Matthias Pintscher, Directeur musical de l’Ensemble intercontemporain, conduit avec un geste ample et décidé l’orchestre réunissant ses musiciens et des élèves du Conservatoire de Paris. L’ensemble fait preuve d’une grande cohésion sonore, assurant le bon déploiement de cette partition délicate (complétée par un clavier et une guitare électrique qui apportent des sons hybrides et font le lien avec l’électronique en temps réel).
Le chœur masculin de la “Company of Music” (dirigé par Johannes Hiemetsberger) se trouve souvent superposé au récit du narrateur. Par un chant grave, il soutient la scène, devenant foule et protagoniste notamment dans le sommet obsessionnel du projet d’Ahab : tuer la baleine Moby Dick.

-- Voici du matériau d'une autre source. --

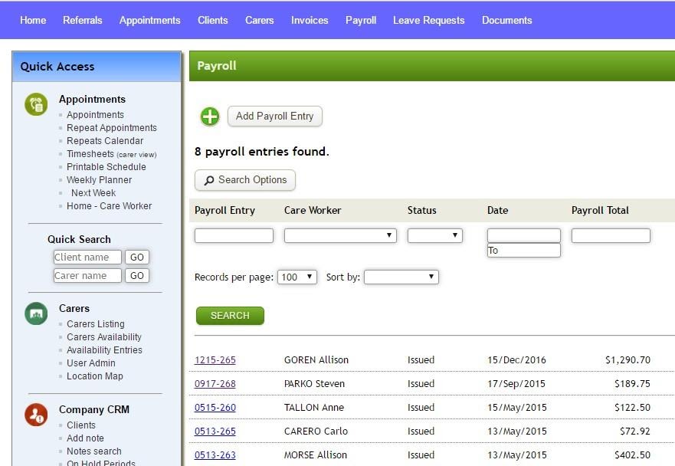675x466 pixels.
Task: Click the Carers house sidebar icon
Action: (36, 313)
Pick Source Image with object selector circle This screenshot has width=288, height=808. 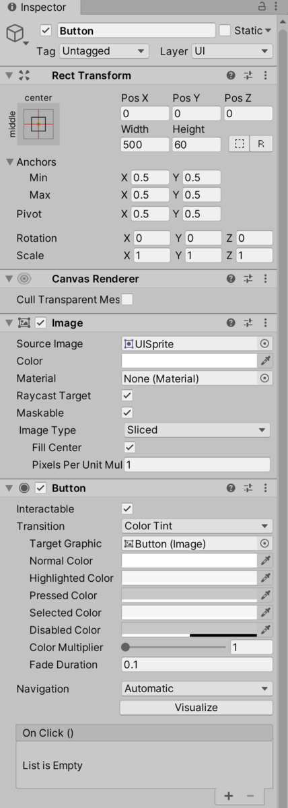[265, 343]
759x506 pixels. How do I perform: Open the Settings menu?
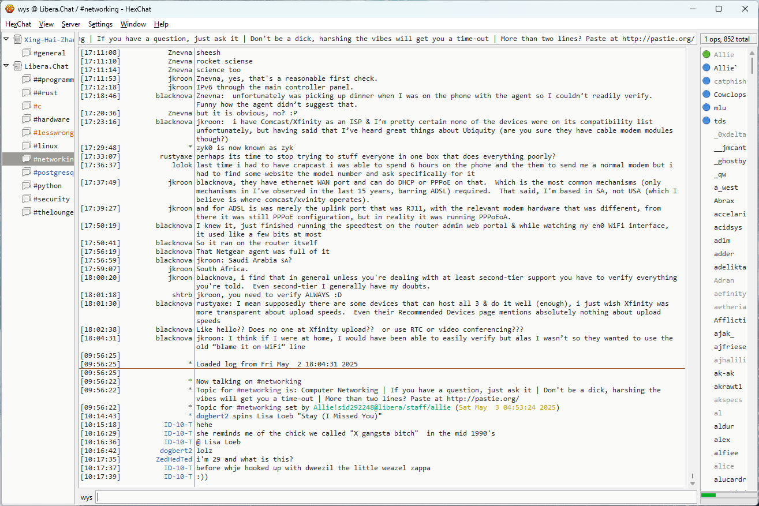point(100,24)
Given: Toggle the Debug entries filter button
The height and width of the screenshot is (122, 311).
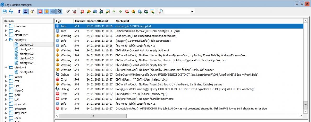Looking at the screenshot, I should pyautogui.click(x=59, y=12).
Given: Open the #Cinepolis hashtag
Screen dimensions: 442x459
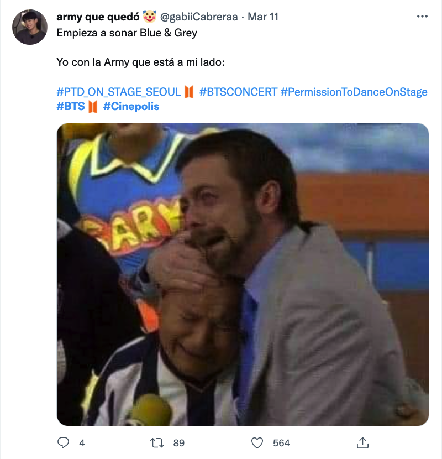Looking at the screenshot, I should point(131,106).
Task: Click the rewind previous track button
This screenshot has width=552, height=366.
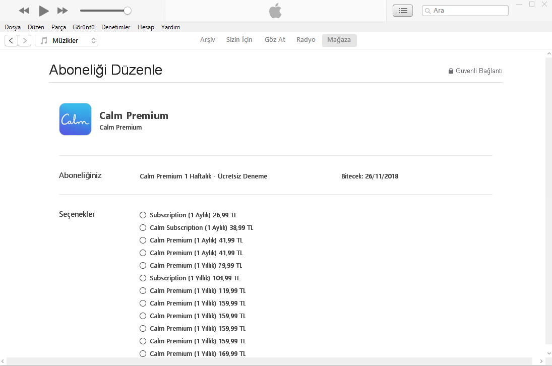Action: point(24,11)
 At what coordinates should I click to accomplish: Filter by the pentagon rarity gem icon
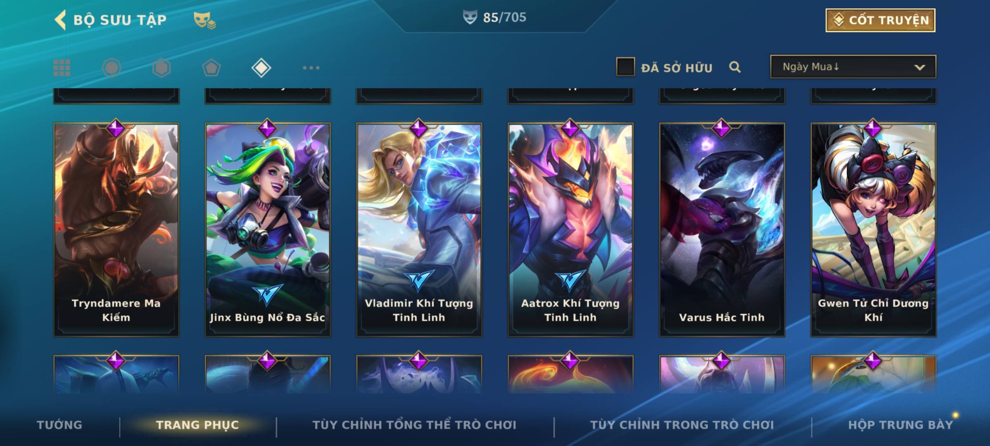(x=211, y=68)
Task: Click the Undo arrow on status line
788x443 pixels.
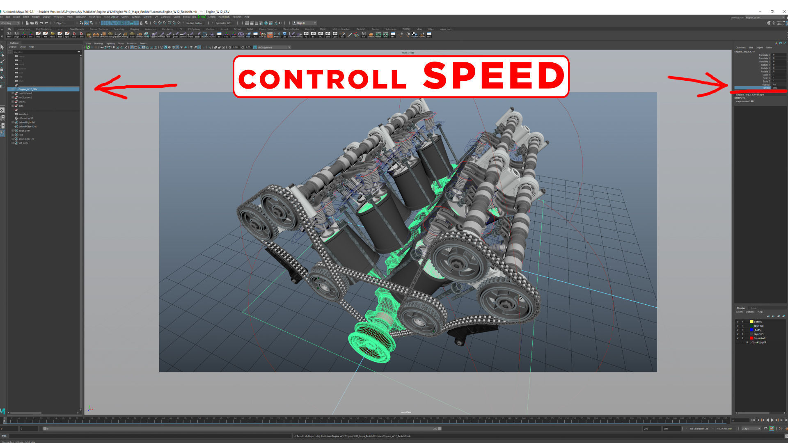Action: [x=41, y=23]
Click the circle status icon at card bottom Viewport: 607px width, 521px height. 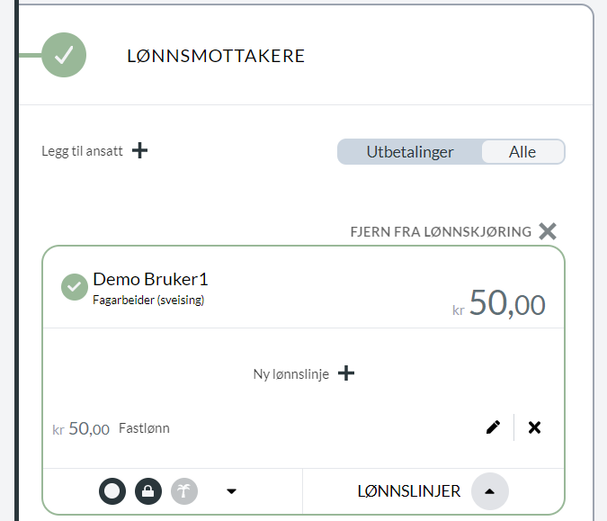click(x=112, y=491)
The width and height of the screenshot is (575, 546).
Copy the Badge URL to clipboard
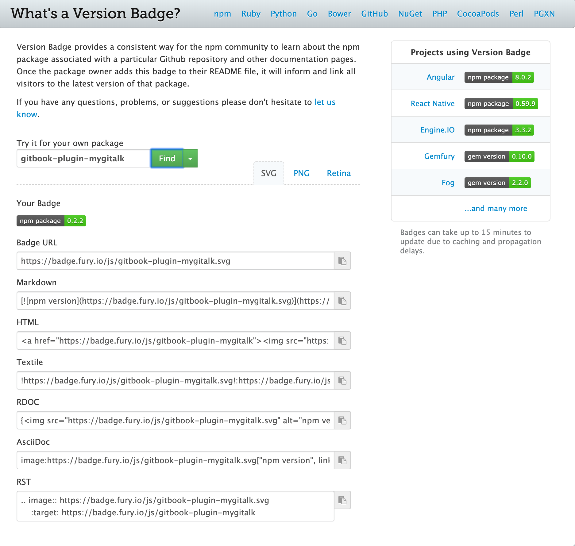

Le chœur d’enfants (Münchner Knabenchor) dirigé par Ralf Ludewig, se charge de l’ouverture et des moments de transitions dans l’histoire. Leurs « voix de la vérité » enfantines apportent une touche de fraîcheur aux sonorités de la pièce, tout en soulignant l’ambiance inquiétante.
Le public salue chaleureusement les artistes et la compositrice Olga Neuwirth, qui rejoint la scène avec beaucoup d’émotion.